SWI-Prolog / packages-sgml

The SWI-Prolog SGML/XML/HTML parser
4 stars 10 forks source link

Add ignore_doctype/1 option to parser #95

Closed thetrime closed 1 year ago

thetrime commented 1 year ago

XML is a bit of a poison pill - if you do it according to the spec, you end up with all kinds of security headaches. There are means of mitigating many of these, but one area that might be useful in cutting out huge chunks of potential risk is simply ignoring embedded DOCTYPE directives and forcing the DTD to be specified by the caller (if required).

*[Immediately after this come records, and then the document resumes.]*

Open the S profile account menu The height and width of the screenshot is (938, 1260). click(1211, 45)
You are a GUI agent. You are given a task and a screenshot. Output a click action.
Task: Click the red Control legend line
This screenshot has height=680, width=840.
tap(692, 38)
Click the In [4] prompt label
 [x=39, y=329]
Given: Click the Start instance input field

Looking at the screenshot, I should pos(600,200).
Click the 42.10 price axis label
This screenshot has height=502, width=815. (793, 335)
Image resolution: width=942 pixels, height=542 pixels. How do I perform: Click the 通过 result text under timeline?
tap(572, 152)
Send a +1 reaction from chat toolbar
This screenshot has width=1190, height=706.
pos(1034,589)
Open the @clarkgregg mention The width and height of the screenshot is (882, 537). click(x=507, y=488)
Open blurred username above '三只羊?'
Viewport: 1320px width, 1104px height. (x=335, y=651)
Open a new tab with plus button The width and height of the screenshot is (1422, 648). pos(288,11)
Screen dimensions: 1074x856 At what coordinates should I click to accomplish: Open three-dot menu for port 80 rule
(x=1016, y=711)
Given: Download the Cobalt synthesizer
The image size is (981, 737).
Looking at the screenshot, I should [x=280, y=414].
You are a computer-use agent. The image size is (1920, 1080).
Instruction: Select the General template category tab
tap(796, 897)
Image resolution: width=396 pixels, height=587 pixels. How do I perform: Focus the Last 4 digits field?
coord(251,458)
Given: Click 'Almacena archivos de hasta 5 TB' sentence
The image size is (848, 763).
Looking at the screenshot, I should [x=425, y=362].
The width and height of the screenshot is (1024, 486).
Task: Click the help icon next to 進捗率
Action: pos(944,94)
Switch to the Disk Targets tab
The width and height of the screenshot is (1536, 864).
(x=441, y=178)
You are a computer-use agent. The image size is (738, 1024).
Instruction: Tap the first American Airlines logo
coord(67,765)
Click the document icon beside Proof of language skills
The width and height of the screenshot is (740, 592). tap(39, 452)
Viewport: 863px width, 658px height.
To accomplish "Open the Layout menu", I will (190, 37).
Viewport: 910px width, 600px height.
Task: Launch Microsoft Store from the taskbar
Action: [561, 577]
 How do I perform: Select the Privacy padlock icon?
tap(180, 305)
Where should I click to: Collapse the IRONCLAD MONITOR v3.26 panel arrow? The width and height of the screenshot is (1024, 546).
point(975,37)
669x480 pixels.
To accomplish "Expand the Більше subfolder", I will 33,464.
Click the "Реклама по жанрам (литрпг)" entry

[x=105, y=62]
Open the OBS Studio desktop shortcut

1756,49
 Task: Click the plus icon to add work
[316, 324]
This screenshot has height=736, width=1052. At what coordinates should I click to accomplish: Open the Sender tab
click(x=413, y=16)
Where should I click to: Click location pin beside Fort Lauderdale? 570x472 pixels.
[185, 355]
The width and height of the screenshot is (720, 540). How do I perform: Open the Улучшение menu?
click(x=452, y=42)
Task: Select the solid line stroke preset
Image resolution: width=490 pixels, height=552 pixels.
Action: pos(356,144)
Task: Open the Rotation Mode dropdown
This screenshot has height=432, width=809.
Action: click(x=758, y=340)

The documentation for load_structure says that (emphasis mine):

The Options list controls the conversion process. Currently defined options are below. Other options are passed to sgml_parse/2. ... dtd(?DTD) Reference to a DTD object. If specified, the <!DOCTYPE ...> declaration is ignored and the document is parsed and validated against the provided DTD. If provided as a variable, the created DTD is returned. See section 3.5.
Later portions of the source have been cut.